§ Task statement
Repeat all entries exactly.

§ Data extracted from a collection

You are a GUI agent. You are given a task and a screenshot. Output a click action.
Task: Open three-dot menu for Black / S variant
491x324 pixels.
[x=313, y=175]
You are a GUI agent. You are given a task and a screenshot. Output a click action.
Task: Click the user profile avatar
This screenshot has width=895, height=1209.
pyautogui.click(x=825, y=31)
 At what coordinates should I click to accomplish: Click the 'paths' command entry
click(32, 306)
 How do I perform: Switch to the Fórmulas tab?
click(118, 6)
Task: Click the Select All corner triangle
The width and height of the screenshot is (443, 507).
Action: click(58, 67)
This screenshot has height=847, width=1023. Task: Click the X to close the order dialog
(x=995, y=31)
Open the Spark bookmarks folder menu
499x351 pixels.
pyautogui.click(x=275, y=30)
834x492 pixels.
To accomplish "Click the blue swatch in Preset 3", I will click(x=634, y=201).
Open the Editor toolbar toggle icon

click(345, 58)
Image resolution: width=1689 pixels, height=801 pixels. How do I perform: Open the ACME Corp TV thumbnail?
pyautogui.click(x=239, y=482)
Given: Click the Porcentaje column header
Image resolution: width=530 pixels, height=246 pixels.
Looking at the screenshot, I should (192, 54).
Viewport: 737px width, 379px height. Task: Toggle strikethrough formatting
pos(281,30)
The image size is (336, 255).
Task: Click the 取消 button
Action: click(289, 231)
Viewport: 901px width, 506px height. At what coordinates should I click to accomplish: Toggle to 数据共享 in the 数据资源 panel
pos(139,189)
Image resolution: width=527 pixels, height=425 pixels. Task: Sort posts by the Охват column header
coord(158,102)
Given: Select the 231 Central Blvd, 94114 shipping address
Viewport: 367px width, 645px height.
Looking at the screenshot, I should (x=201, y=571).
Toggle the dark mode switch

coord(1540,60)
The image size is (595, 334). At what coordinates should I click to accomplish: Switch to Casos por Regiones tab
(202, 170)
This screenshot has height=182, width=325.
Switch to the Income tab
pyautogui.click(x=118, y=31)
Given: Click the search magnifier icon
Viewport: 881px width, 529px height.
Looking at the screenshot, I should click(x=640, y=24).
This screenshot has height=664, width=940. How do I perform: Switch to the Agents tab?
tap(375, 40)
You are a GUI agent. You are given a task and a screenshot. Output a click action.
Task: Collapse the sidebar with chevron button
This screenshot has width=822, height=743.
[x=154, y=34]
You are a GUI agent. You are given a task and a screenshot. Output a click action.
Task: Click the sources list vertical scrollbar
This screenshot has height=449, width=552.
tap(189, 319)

§ Output
You are a GUI agent. You are given a task and a screenshot. Output a click action.
Task: Open three-dot menu for Black / S variant
491x324 pixels.
[x=313, y=175]
You are a GUI agent. You are given a task and a screenshot. Output a click action.
Task: Click the user profile avatar
This screenshot has width=895, height=1209.
pyautogui.click(x=825, y=31)
 At what coordinates should I click to accomplish: Click the 'paths' command entry
click(32, 306)
 How do I perform: Switch to the Fórmulas tab?
click(118, 6)
Task: Click the Select All corner triangle
The width and height of the screenshot is (443, 507).
Action: click(58, 67)
This screenshot has height=847, width=1023. Task: Click the X to close the order dialog
(x=995, y=31)
Open the Spark bookmarks folder menu
499x351 pixels.
pyautogui.click(x=275, y=30)
834x492 pixels.
To accomplish "Click the blue swatch in Preset 3", I will click(x=634, y=201).
Open the Editor toolbar toggle icon

click(345, 58)
Image resolution: width=1689 pixels, height=801 pixels. How do I perform: Open the ACME Corp TV thumbnail?
pyautogui.click(x=239, y=482)
Given: Click the Porcentaje column header
Image resolution: width=530 pixels, height=246 pixels.
Looking at the screenshot, I should (192, 54).
Viewport: 737px width, 379px height. Task: Toggle strikethrough formatting
pos(281,30)
The image size is (336, 255).
Task: Click the 取消 button
Action: click(289, 231)
Viewport: 901px width, 506px height. At what coordinates should I click to accomplish: Toggle to 数据共享 in the 数据资源 panel
pos(139,189)
Image resolution: width=527 pixels, height=425 pixels. Task: Sort posts by the Охват column header
coord(158,102)
Given: Select the 231 Central Blvd, 94114 shipping address
Viewport: 367px width, 645px height.
Looking at the screenshot, I should (x=201, y=571).
Toggle the dark mode switch

coord(1540,60)
The image size is (595, 334). At what coordinates should I click to accomplish: Switch to Casos por Regiones tab
(202, 170)
This screenshot has height=182, width=325.
Switch to the Income tab
pyautogui.click(x=118, y=31)
Given: Click the search magnifier icon
Viewport: 881px width, 529px height.
Looking at the screenshot, I should click(x=640, y=24).
This screenshot has height=664, width=940. How do I perform: Switch to the Agents tab?
tap(375, 40)
You are a GUI agent. You are given a task and a screenshot. Output a click action.
Task: Collapse the sidebar with chevron button
This screenshot has width=822, height=743.
[x=154, y=34]
You are a GUI agent. You are given a task and a screenshot. Output a click action.
Task: Click the sources list vertical scrollbar
This screenshot has height=449, width=552.
tap(189, 319)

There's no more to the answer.